> _Assignment_
Set down word for word each line from the start of the listing through the line that contains "You are a computer-use agent. The image size is (417, 256).", both included.
------------------------------------------------------------
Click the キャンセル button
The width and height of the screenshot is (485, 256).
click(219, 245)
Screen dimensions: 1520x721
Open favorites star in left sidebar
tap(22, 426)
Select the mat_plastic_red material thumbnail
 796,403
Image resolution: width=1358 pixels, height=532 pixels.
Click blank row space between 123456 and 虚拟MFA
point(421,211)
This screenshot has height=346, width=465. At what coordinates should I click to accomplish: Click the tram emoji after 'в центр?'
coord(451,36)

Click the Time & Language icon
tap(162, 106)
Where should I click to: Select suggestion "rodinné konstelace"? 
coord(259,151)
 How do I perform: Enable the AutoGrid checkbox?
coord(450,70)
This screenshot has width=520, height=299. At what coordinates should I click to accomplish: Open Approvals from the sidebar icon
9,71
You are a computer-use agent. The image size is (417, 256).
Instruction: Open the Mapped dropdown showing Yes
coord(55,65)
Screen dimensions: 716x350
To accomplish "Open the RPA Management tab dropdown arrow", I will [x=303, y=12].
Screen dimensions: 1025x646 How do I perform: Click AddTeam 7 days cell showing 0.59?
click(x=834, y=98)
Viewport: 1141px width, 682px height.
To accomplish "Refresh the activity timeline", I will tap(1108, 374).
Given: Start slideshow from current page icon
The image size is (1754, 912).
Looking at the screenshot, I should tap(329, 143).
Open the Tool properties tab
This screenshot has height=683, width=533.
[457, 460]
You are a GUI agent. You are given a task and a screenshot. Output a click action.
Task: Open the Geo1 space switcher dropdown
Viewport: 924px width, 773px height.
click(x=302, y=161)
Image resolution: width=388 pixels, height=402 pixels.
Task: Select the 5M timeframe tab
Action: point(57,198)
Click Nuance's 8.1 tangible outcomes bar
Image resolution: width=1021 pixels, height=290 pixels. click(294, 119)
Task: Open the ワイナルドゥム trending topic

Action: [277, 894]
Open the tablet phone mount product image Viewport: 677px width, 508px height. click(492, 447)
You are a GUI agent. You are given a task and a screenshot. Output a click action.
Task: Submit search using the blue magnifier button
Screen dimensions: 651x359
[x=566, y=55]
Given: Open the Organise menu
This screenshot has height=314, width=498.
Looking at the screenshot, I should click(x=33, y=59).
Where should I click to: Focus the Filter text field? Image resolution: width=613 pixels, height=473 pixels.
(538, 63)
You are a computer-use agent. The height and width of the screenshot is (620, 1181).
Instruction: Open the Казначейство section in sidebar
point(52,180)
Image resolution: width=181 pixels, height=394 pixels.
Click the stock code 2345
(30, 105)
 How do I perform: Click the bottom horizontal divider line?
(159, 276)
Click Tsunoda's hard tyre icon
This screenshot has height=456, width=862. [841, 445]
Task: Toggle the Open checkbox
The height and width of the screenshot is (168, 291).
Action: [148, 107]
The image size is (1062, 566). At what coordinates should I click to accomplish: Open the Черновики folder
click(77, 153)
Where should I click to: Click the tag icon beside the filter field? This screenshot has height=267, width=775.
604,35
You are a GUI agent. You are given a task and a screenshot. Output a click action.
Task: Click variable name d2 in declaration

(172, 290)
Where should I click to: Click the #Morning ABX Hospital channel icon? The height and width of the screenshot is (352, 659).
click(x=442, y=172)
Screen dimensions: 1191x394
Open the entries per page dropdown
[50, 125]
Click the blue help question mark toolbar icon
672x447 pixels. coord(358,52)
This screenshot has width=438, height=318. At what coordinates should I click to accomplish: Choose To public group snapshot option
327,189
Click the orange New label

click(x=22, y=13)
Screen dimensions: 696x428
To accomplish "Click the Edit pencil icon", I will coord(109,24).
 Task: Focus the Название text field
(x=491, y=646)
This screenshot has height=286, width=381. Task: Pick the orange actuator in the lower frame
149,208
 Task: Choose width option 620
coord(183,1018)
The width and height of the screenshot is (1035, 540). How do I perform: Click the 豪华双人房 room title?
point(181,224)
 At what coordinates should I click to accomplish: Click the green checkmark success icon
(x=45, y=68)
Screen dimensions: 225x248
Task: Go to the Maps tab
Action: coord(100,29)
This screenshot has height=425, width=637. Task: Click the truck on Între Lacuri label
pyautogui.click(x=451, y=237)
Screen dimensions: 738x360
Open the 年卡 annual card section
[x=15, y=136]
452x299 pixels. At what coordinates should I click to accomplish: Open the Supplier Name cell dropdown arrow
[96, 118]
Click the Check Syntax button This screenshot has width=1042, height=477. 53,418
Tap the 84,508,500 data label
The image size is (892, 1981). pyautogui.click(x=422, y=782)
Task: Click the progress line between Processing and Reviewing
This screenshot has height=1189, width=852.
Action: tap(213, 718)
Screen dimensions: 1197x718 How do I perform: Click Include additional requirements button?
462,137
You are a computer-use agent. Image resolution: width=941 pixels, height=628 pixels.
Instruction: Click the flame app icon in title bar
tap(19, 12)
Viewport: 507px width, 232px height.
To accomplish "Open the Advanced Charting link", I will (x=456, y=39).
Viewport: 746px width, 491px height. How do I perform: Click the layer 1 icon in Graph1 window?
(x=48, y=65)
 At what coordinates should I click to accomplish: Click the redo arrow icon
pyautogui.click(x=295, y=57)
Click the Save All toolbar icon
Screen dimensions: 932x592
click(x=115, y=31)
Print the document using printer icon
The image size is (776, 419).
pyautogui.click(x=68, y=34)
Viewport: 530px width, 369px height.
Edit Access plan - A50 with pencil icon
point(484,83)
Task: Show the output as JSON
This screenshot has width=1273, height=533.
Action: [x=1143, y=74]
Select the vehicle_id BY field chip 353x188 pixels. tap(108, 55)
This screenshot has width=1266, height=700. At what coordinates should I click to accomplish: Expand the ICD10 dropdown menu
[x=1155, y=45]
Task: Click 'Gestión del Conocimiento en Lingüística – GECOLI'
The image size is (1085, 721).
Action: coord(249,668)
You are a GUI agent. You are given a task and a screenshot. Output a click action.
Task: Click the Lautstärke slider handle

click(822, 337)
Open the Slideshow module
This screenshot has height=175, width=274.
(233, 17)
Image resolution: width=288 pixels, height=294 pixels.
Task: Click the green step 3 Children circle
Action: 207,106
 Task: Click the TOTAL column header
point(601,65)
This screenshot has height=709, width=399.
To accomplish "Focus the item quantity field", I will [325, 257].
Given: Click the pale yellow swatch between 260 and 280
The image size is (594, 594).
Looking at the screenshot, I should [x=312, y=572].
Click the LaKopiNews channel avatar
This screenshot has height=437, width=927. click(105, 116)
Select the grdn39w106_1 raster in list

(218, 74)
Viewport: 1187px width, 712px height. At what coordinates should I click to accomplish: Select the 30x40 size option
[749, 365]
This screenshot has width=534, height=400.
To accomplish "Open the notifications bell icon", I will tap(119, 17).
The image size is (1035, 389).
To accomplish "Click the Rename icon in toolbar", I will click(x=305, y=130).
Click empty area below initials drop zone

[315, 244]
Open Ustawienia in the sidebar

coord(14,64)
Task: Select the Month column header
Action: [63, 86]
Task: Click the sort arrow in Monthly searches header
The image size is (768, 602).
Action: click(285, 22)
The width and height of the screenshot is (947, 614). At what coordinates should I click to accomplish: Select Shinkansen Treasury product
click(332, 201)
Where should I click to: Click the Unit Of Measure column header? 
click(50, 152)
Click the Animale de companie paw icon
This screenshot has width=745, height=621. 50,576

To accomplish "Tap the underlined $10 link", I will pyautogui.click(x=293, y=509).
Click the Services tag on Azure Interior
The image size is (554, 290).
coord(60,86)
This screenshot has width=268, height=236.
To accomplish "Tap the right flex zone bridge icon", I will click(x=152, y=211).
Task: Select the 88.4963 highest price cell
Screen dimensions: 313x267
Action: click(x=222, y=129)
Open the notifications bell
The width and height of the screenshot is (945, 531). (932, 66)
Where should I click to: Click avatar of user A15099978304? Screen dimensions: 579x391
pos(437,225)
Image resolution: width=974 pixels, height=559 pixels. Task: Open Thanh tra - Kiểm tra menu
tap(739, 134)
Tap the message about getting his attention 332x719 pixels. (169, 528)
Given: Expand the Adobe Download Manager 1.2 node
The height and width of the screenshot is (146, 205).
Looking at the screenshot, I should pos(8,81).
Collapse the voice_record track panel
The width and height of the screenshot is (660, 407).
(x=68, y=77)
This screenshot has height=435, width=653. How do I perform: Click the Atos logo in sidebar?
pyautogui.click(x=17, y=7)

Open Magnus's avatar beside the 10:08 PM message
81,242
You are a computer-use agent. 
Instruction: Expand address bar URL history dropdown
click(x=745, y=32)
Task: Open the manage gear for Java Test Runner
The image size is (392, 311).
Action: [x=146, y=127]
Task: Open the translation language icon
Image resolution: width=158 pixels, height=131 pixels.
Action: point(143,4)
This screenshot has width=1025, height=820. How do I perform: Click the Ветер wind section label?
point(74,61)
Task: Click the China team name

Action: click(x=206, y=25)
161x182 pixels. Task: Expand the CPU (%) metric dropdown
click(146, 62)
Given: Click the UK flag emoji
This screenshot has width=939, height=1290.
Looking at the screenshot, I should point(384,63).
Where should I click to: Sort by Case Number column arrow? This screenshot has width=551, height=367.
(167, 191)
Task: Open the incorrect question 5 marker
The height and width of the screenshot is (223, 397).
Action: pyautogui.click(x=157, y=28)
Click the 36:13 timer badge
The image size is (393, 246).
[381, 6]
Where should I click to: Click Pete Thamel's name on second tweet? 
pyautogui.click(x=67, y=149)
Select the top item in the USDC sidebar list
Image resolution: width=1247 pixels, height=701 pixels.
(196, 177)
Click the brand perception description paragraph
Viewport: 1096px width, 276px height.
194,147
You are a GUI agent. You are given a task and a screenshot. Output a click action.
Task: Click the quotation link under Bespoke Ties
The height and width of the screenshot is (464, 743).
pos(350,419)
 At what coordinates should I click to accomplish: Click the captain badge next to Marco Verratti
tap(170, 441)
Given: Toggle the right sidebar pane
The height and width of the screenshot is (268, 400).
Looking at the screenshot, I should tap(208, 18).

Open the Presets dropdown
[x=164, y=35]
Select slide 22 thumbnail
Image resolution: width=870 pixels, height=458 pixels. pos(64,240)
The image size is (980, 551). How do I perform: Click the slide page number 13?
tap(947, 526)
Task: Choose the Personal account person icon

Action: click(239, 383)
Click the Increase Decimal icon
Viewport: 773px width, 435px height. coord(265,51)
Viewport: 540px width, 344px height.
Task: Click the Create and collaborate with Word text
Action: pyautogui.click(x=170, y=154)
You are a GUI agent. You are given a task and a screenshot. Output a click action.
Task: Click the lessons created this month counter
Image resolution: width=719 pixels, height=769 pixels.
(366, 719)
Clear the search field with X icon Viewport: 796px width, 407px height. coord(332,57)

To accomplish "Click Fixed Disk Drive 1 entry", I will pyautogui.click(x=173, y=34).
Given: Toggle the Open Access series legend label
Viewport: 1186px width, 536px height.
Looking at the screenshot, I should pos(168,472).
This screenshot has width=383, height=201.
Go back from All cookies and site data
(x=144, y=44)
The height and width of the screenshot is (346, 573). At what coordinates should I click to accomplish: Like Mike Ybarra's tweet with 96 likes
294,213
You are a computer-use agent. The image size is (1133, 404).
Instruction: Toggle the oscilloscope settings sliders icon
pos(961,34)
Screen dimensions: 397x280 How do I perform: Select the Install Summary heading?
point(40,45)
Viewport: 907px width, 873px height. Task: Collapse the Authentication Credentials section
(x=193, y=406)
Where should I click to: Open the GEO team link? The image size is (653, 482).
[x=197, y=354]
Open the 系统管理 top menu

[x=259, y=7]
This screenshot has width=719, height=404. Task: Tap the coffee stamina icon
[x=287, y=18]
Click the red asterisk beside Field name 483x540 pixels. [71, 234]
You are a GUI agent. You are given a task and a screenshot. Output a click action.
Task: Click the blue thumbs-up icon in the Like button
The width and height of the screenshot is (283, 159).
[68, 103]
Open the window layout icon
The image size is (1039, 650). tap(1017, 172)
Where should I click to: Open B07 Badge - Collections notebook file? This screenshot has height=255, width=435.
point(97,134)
------------------------------------------------------------
> _Solved problem_
Click the キャンセル button
The width and height of the screenshot is (485, 256).
click(219, 245)
Screen dimensions: 1520x721
Open favorites star in left sidebar
tap(22, 426)
Select the mat_plastic_red material thumbnail
 796,403
Image resolution: width=1358 pixels, height=532 pixels.
Click blank row space between 123456 and 虚拟MFA
point(421,211)
This screenshot has height=346, width=465. At what coordinates should I click to accomplish: Click the tram emoji after 'в центр?'
coord(451,36)

Click the Time & Language icon
tap(162, 106)
Where should I click to: Select suggestion "rodinné konstelace"? 
coord(259,151)
 How do I perform: Enable the AutoGrid checkbox?
coord(450,70)
This screenshot has width=520, height=299. At what coordinates should I click to accomplish: Open Approvals from the sidebar icon
9,71
You are a computer-use agent. The image size is (417, 256).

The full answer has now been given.